First of all, I don't know what kind of relationship you have with this person

but I would NEVER comment on a kid not greeting me, autistic or not, busy or

not. I've been to many of my friends' houses, and some kids say hi back, others

don't. None of them have Autism. No brainer, like said, make sure she keeps

her promise. I would never let anybody lecture me regarding my kids in such a

silly matter. Sorry you have to deal with her, but luckly that' will be the end

of it!

> My neighbor is upset because she came into my house (uninvited, she comes

> over frequently...) and my youngest, who was on the computer, didn't say hi.

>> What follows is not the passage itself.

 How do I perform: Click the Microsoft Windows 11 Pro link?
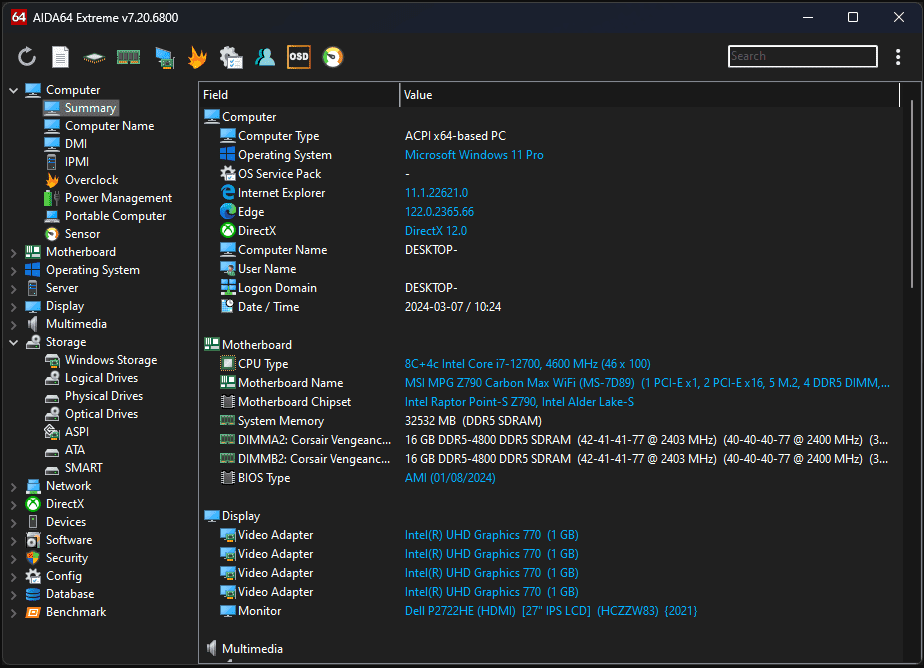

> She did say " busy " and went back to what she was doing. (Just as she's

> frequently seen me, her mother, do) The neighbor is fuming about how rude my

> child is and saying " I don't care if she has Asperger's or whatever, she can

> be polite and say hi. "

>

> Well... one of the reasons said child is homeschooled is the fact that I

> kept getting accosted at the school she attended by the " etiquette Nazis "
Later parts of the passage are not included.